After placing a 0.500 m dent in the landlords van, the two management students are told they and
their 200 daN beer freezer have to go. The new ramp is inclined at an angle of 32.1 o relative to
the horizontal. The coefficient of static friction between the freezer and the ramp is 0.800. Find the
minimum force required to move the box down the ramp if the force is applied:
(a) parallel to the ramp.
(b) horizontally.
To find the minimum force required to move the box down the ramp, we need to consider the forces acting on the box. There are two cases that need to be considered: the force applied parallel to the ramp and the force applied horizontally.
(a) When the force is applied parallel to the ramp:
In this case, the force of friction acting on the box opposes the applied force. We need to determine the maximum frictional force that can prevent the box from sliding down the ramp. The formula to calculate the maximum frictional force is given by:
f_max = µ_s * N
Where:
- f_max is the maximum frictional force
- µ_s is the coefficient of static friction
- N is the normal force acting on the box
The normal force can be calculated using the formula:
N = m * g * cos(θ)
Where:
- m is the mass of the box
- g is the acceleration due to gravity (approximated as 9.8 m/s²)
- θ is the angle of the ramp
Once we have the maximum frictional force, we can equate it to the applied force to find the minimum force required to move the box:
f_max = F_applied
(b) When the force is applied horizontally:
In this case, the applied force needs to overcome both the force of friction and the component of the gravitational force acting parallel to the ramp.
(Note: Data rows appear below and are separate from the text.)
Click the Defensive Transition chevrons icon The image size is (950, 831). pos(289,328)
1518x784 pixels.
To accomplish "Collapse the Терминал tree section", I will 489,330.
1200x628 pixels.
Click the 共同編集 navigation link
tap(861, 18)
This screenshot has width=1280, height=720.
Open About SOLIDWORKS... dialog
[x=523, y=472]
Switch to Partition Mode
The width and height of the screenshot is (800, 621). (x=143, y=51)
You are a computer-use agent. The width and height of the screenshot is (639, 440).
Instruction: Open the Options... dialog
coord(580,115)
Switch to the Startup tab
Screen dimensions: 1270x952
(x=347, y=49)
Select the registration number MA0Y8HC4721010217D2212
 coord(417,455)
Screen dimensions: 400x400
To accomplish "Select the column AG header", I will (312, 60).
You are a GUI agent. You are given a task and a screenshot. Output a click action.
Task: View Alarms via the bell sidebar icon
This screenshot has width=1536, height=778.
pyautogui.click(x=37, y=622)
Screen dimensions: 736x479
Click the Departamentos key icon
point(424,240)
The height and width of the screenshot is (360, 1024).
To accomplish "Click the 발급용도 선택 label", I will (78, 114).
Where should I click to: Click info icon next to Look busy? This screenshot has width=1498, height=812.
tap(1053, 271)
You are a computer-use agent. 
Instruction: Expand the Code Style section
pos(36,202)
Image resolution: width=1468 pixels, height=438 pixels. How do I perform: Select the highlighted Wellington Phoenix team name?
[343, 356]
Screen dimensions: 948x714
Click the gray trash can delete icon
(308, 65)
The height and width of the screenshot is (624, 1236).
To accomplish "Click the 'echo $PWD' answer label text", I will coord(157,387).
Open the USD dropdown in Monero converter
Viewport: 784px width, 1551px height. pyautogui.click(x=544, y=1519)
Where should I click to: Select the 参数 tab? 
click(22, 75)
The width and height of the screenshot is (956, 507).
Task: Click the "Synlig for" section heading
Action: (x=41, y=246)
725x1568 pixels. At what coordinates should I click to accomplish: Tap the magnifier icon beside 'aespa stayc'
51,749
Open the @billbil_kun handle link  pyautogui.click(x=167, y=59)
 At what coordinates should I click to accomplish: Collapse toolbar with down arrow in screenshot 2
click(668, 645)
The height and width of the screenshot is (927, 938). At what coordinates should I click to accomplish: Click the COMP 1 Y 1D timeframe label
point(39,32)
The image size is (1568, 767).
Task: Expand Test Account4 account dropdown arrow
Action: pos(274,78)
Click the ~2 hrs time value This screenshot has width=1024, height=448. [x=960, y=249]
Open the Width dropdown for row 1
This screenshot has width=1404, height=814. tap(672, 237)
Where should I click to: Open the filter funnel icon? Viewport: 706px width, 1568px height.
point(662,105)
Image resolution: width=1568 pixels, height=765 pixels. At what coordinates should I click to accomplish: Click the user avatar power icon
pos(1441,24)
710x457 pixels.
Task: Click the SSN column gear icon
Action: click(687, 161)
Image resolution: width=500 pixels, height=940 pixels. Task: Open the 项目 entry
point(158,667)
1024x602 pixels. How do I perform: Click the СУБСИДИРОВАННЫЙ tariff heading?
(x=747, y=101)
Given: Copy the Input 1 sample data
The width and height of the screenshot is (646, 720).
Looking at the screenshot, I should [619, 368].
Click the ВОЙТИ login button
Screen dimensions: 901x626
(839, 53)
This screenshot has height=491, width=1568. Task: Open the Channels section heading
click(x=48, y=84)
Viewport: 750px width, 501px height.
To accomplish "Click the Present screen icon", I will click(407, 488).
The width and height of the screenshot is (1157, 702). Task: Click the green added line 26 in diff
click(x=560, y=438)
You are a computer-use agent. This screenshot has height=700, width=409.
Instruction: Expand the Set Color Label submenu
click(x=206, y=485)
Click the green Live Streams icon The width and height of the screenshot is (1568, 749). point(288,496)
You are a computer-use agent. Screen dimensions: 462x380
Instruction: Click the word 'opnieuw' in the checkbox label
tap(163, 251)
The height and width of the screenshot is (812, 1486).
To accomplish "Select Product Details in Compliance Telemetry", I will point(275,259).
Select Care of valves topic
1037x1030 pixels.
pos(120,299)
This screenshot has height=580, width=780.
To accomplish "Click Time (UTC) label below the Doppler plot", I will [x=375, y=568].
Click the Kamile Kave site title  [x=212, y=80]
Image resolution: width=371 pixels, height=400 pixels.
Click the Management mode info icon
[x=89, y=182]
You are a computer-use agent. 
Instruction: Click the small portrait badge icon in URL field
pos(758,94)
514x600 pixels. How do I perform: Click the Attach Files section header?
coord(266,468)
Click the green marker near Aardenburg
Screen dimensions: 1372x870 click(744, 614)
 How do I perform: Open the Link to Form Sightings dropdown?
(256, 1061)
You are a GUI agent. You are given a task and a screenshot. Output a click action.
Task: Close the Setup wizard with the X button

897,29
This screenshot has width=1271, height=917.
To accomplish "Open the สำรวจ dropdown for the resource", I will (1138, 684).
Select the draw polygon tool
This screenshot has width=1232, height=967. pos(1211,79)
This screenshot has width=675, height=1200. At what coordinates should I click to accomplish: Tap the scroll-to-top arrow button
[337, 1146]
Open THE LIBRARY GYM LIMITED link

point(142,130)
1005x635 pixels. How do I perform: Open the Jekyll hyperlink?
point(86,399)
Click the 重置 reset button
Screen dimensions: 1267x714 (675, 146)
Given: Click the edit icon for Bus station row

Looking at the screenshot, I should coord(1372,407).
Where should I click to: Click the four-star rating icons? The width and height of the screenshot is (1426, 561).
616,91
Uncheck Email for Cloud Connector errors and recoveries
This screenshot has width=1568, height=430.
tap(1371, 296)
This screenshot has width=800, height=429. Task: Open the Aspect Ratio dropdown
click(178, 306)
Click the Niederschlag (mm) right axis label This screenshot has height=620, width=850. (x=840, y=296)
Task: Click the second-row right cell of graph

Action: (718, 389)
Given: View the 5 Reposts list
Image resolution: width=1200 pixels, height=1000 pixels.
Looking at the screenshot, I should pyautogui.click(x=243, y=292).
The formula to calculate the minimum required force is:
F_min = µ_k * N + m * g * sin(θ)
Where:
- F_min is the minimum required force
- µ_k is the coefficient of kinetic friction (assumed to be equal to the coefficient of static friction)
- N is the normal force acting on the box
- m is the mass of the box
- g is the acceleration due to gravity (approximated as 9.8 m/s²)
- θ is the angle of the ramp
We can calculate the normal force using the same formula mentioned earlier (N = m * g * cos(θ)) and substitute it into the equation to find the minimum force required.
Remember to convert the angle from degrees to radians before using the trigonometric functions (radians = degrees * π/180).
Using the given values in the problem, substitute them into the above formulas to find the minimum forces required for both cases.